Recall the definition of Jensen-Shannon divergence:

\[\mathcal{D}_{\text{JS}}(P \vert \vert Q) := \frac{1}{2} \mathcal{D}_{\text{KL}}(P \vert \vert M) + \frac{1}{2} \mathcal{D}_{\text{KL}}(Q \vert \vert M)\] \[\text{with } M = \frac{1}{2} (P + Q)\] \[\mathcal{O} = - \log 4 + 2 \cdot \mathcal{D}_{\text{JS}}(p_\text{data}\vert \vert p_g)\]

Which means our value function objective really just minimizes the Jensen-Shannon divergence between the data generating process and the true distribution; yet another SMLE. Given an optimal discriminator and generator with sufficient capacity, \(p_g\) will converge to \(p_\text{data}\).

An SSE of this is that GANs are “mode seeking”, not “mode covering”. The GAN will happily not cover an entire mode of your distribution, as long as it can be better at other modes. For example, an MNIST generator may simply choose to only produce images of the digit “1”. As long as it generates these digits accurately, the discriminator has nothing it can do!

VAEs and ELBOs:

VAEs optimize the ELBO.

\[\text{ELBO} := \underbrace{\mathbb{E}_{q_\phi(z\vert x_i)}\bigg[\log p_\theta(\mathbf{x_i \vert z})\bigg]}_{\text{(A): Reconstruction likelihood}} - \underbrace{D_\text{KL} \bigg[q_\phi(\mathbf{z \vert x_i}) \vert \vert p(\mathbf{z})\bigg]}_{\text{(B): Prior constraint}}\]
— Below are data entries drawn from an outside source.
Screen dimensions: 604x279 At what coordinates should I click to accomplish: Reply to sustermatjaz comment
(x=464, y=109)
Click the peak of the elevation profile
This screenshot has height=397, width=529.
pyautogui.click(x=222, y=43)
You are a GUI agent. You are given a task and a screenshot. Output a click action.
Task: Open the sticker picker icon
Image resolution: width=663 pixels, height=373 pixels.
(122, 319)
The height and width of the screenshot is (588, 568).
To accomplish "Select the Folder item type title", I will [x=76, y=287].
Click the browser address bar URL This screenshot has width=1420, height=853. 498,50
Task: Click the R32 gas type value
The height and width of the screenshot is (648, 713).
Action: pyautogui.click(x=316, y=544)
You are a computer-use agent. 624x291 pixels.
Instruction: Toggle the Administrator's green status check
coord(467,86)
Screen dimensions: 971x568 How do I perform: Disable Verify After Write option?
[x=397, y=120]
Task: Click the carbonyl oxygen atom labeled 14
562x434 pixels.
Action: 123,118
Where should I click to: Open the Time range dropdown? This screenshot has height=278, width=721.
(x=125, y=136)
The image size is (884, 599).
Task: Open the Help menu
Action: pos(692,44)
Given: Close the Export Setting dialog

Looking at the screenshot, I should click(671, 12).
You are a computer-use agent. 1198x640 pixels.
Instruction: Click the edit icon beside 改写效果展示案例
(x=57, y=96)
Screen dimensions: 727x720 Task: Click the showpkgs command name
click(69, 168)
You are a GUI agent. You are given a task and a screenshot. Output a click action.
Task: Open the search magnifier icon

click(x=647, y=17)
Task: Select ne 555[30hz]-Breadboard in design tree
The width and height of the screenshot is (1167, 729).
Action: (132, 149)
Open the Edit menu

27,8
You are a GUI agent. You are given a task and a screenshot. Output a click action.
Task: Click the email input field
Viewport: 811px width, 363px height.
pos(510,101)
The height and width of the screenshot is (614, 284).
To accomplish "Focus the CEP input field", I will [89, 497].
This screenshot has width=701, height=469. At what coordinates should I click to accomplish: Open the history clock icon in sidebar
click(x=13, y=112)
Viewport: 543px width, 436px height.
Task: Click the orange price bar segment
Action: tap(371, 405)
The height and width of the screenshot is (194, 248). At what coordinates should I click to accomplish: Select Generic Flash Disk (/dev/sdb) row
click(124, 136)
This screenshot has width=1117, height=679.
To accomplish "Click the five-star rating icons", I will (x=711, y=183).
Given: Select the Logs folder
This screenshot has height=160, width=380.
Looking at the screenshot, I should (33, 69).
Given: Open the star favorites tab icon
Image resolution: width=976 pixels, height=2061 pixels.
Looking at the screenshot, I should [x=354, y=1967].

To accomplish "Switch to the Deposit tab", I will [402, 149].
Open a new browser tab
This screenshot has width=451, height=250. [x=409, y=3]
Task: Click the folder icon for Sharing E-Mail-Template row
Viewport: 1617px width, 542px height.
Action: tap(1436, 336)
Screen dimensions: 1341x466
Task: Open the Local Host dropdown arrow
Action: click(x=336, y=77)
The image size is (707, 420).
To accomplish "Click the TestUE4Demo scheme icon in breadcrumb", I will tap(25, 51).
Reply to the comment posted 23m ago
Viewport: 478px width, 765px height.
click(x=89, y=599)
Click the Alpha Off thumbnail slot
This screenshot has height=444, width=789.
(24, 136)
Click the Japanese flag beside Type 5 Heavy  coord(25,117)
Instead of starting at an idea and working towards a formula, let’s do the opposite. Let’s analyze what this objective is really optimizing.

(A) itself is very simple: we just want to maximize the probably to get the original sample from the encoders’ representation. Notice (A) doesn’t say how to do this; just merely what to do. In practice, BCE or MSE are usually used (by-pixel).

(B) is more nuanced, and has more interesting parts. A naive interpretation would simply be “keep the aggregate posterior near the prior", however, that’s missing a lot of the magic.

Recall that we use the reparameterization trick to allow low-variance gradient estimation. \(z \sim \mathcal{N}(\mu, \sigma) \equiv \mu + \sigma \cdot \epsilon, \epsilon \sim \mathcal{N}(0, 1)\). A side effect of this is that a single sample, \(x\), with fixed encoder parameters, \(\phi\), will almost never (probability 0) be represented in the same way twice. This fact encourages the decoder to reconstruct all samples within some small \(\delta\) of \(x\) to be reconstructed similarly. This is a major positive, as the decoder will have to learn to group together like samples.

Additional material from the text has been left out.